BIRDS WILL SOON BE CHANGING COLORS

by Whit Gibbons

January 22, 2017

Last week I saw one of the most colorful birds of North America. Swimming around in our beaver pond were a pair of wood ducks, the only species of duck that commonly nests in the Southeast.

A male wood duck is unparalleled among our birds, looking like an elegant hand-painted carving. The female, with her brown body, blue feathers on the wing tips and stylish white eye patch, is attractive, but as with many birds her colors pale in comparison to the brilliant plumage of the male.

Males are more brightly colored than females in many avian species. Cardinals, bluebirds and goldfinches are obvious examples. Such color contrasts are particularly dramatic in most species of tropical parrots, with brightly feathered males and less colorful females.

The biological explanations for why the sexes have different colors are complex. But in the simplest terms, the most brightly colored males are more likely to attract females, and drab-colored females are less likely to attract predators during nesting.

One of the intriguing aspects of ecology is that exceptions occur that require biological explanations different from the norm. A study in Australia examined a type of parrot in which the two sexes differ in color but in a manner opposite from that of other parrots. The brightly colored red and blue females of the Australian parrot are so distinctly different in appearance from the duller green males that early ornithologists classified them as separate species.

Reversed color contrasts between the sexes are known among a few other birds, but in such cases the species also typically has sex role reversal. In other words, when females are more colorful than males, females compete with each other for mates, instead of the conventional situation in which males compete with other males. In addition, the males of such species care for the eggs and young.

Enter the exception: the Australian parrot with its brightly colored females and drab males. Despite the disparate color patterns between the sexes, Australian parrot males still compete for mates, and females tend the eggs and young, as with most birds in which the males are the brightly colored ones.

An alluring part of being an ecologist is the prospect of trying to solve such intriguing biological puzzles. In this case, investigators observed a phenomenon of nature that did not fit the traditional model. These male parrots, which were not nearly as colorful as the females, should have been assuming a more motherly role. What made them different from all of the other examples in the bird world?

The answer lies in the Australian parrot’s ecology and lifestyle, which are quite different between the sexes. One way in which the two sexes differ is that the females live most of the year in the forest in tree hollows where they also nest. They forage near the hollows, to which they can retreat from predators.

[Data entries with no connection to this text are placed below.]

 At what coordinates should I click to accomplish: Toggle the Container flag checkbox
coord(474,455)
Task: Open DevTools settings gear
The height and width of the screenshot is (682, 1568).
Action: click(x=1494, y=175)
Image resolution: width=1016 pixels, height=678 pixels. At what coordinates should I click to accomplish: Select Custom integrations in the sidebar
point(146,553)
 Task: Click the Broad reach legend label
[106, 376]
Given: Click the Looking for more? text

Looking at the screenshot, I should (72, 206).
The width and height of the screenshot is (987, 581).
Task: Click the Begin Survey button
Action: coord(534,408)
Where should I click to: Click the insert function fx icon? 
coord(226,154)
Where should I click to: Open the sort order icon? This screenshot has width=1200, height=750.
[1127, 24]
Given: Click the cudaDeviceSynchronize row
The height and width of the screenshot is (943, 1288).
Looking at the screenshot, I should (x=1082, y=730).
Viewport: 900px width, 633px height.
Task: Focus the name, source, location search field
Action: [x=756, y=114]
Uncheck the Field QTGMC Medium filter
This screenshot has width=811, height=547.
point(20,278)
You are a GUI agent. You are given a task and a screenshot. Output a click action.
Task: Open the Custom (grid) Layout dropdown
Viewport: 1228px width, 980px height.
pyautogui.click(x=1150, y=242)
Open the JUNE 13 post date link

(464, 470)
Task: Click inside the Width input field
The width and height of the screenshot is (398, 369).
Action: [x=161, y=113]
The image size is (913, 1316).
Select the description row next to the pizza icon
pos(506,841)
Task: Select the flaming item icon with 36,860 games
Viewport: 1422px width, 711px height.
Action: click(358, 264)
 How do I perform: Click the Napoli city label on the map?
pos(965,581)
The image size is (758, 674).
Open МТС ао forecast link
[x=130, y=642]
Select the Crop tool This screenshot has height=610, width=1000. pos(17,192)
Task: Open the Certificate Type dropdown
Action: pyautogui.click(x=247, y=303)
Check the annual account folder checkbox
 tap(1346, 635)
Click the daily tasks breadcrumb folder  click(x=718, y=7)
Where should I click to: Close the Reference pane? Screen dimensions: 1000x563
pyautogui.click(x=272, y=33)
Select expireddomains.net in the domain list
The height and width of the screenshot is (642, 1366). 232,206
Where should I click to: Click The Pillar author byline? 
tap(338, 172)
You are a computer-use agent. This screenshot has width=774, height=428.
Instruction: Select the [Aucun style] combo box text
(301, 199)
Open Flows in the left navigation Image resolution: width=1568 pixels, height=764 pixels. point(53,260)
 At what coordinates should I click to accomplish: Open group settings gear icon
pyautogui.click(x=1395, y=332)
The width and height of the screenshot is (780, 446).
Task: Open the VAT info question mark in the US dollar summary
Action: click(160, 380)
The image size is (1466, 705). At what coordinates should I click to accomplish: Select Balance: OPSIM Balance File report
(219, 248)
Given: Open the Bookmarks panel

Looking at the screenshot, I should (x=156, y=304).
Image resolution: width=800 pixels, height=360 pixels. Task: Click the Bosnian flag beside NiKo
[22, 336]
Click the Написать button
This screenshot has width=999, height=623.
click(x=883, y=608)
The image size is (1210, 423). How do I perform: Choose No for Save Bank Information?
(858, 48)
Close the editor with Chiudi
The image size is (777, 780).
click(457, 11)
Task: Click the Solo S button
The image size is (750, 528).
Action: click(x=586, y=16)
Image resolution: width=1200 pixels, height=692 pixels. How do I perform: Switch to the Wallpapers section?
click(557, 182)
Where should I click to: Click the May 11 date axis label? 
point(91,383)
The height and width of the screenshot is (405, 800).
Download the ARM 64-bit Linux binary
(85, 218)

Equally as important as escaping predators is the need to protect their young. And it turns out that one of the greatest threats to babies in the nest is other female parrots, which will actually come into the nest hollow and try to kill the offspring of another female. In defending the hollow and nest from other parrots, the female’s bright plumage gives her a more conspicuous and threatening appearance to a competitor. Natural selection, therefore, has favored bright plumage in the females.

In contrast, male parrots forage in the tree canopy among the leaves. In that situation, their green plumage makes them less conspicuous to predatory raptors. Below the canopy, where the females are during the breeding season, the males’ green plumage makes them highly visible against the tree trunks.

Wood ducks follow the standard color contrasts and behaviors between the sexes we have come to expect among birds. The Australian parrot is one of those refreshing exceptions that make being an ecologist utterly fascinating.